This is a pretty simple C++20 module that exports namespace fswatch with:
- enum class EventType
- struct Event
- struct Configuration
- class Service
Service basically spawns a background thread that polls filesystem for updates.
import fswatch;
int main() {
std::vector<std::filesystem::path> paths{"watched/directory", "watched/sub/directory"};
fswatch::Configuration conf{ .latency = std::chrono::milliseconds{100}, .recursive = false };
fswatch::Service svc{paths, conf};
try {
svc.start();
while (svc.is_running()) {
if (svc.wait_events_for(std::chrono::minutes{1})) {
for (auto ev : svc.pop_events()) {
std::cout << ev.to_string() << std::endl;
}
svc.request_stop();
}
}
svc.rethrow();
return 0;
} catch (const std::exception& e) {
std::cerr << e.what() << std::endl;
return -1;
}
}
I wrote msvc.py the other day to have fun with C++20 modules without cringey visual studio projects and MSBuild.
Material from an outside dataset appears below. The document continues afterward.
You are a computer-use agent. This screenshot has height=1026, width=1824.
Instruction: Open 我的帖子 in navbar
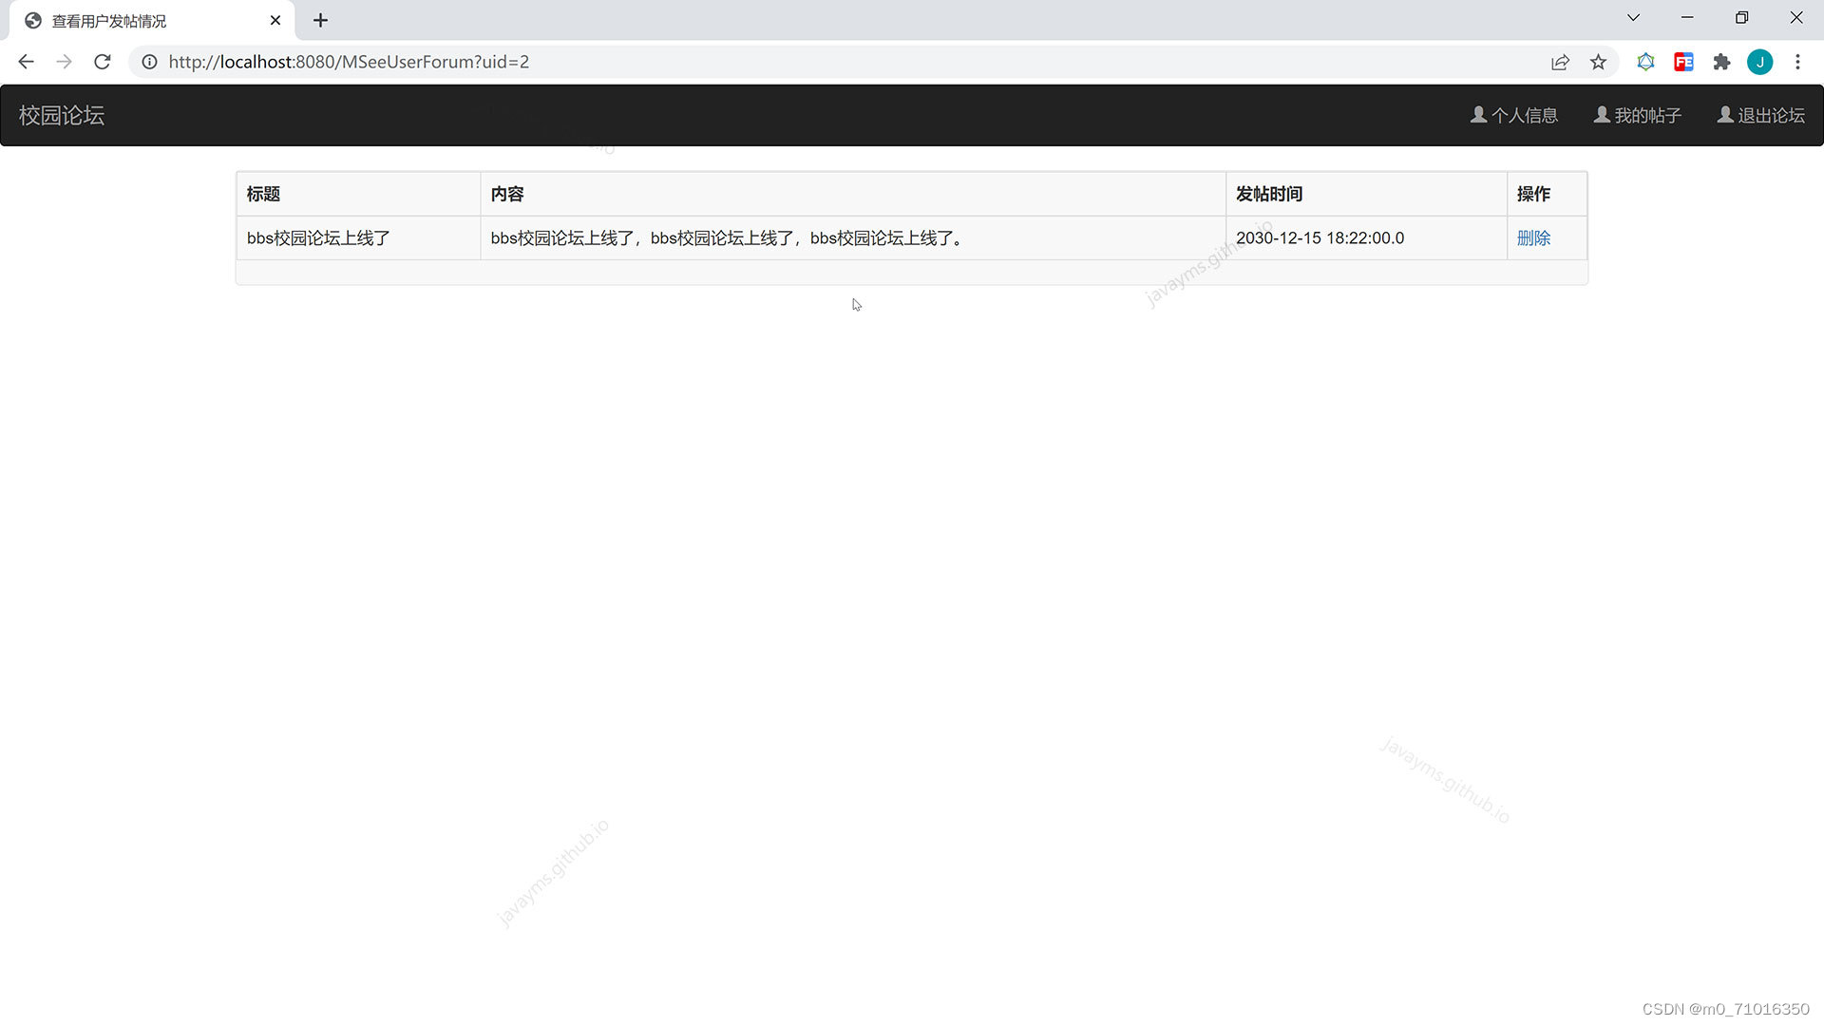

You will have to spawn VS Developer Powershell and run py libfswatch.py build
.
Also py libfswatch.py test
runs simple unit test that generates different filesystem events and logs them.
I personally wanted libfswatch for my project on windows but it is really annoying to build with cygwin (In fact I could not make it work in 2 hours despite installed everything). Thus this fork basically removes everything but Windows API. Tested on MSVC.